I speak to my father who lives in the Sa Coma valley and has decided to stay in his house with his wife. He thinks the wind has changed and they aren’t in any danger. I decide to believe him as he understands a lot more about wind directions than I do, given that he is a sailor .

11.30pm. The wind is picking up. I stand in our back garden and watch the hills glowing red with patches of embers. It’s beautiful to look at, but deadly to be in. I wonder about the animals that are in harm’s way. The wind is blowing from behind the fire directly towards our house and the rest of the village. The possibility that we will have to evacuate seems very real.

We watch and we decide that if we can see flames on the hills closest to us we will go.  One of my friends on Facebook tells me that if the smoke stings our eyes that it is time to hit the road. Our community vigil begins.

The flames creep over the hills and continue to travel towards St Elm. My friend who lives there reports that Sa Trapa is on fire as well. She is watching and waiting for her time to move as well.

We are in limbo. It’s as if we are all expecting a birth. We are waiting for nature to take its course. I keep busy and tidy the house; I put out the rubbish to be collected, which seems ironic as who knows what is going to happen? Perhaps by the morning there won’t be a house. I pack and prepare as if we are going on a holiday. It feels the same: putting plants in the bath, and doing a load of washing.

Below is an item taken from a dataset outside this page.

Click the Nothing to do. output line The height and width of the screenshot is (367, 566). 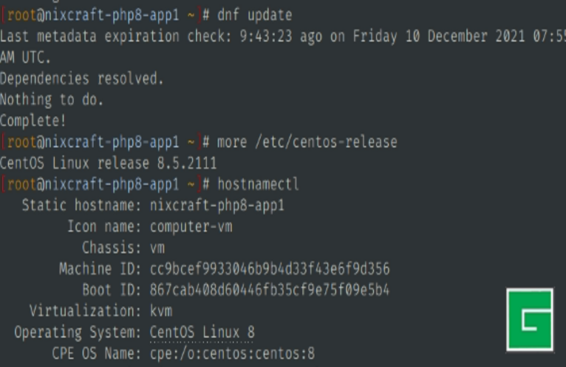click(52, 99)
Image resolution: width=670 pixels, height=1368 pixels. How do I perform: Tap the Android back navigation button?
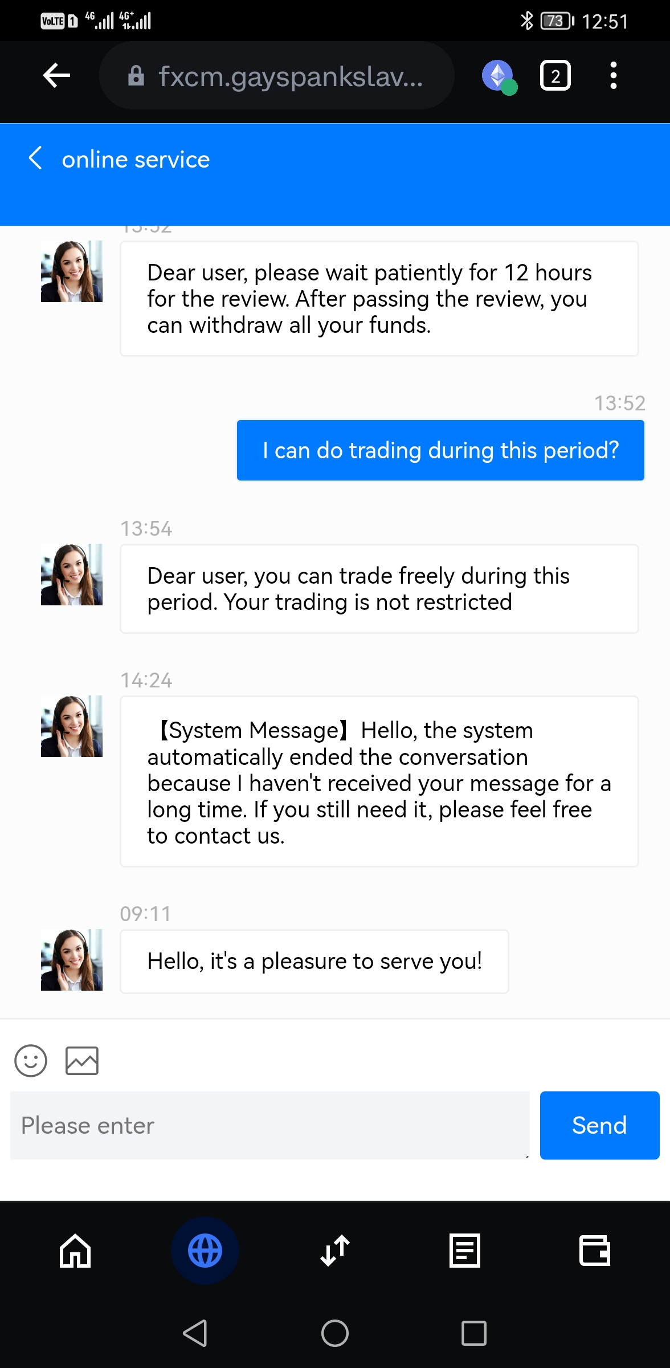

12.30pm We sit, we wait, we drink tea. There are a lot of people on the streets, a lot of cars moving around and doors being slammed. Our neighbours are loading their cars as well. Another of our neighbour’s sons is trying to find a safe place to park their car, it’s a classic Mini Moke and he is under strict instructions to get it away.

1.30am Water trucks drive down our street, one after another after another. The hydraulic brakes all hissing at the same point on the curve of the road.  Standing in our garden I can see the tongues of flames licking the palm trees in the distance.

2.30am I lose count of the number of water trucks, twenty, thirty, forty, fifty trips? The police are on the street again. It is the height of summer but the smoky air in s’Arracó makes it smell like winter and Christmas. The hours pass and the flames rage.

4.30am The wind calms and the fire begins to redirect itself.

5.30am The bin men pass by and I smile to myself as they stop to collect our trash. Hope prevails.

6.30am Daylight comes and with it the wind begins again. We can’t see the extent of the damage to our beautiful valley as everything is wrapped in a thick veil of smoke, but I can still see flames. The helicopters start to fly again.  I hear that our friends’ evacuated houses are okay, and it’s then that the tears come.

7.30am The suitcases are still by the door, but we decide to feed the cats. We pray for the wind to be still. The local cockerels start to crow.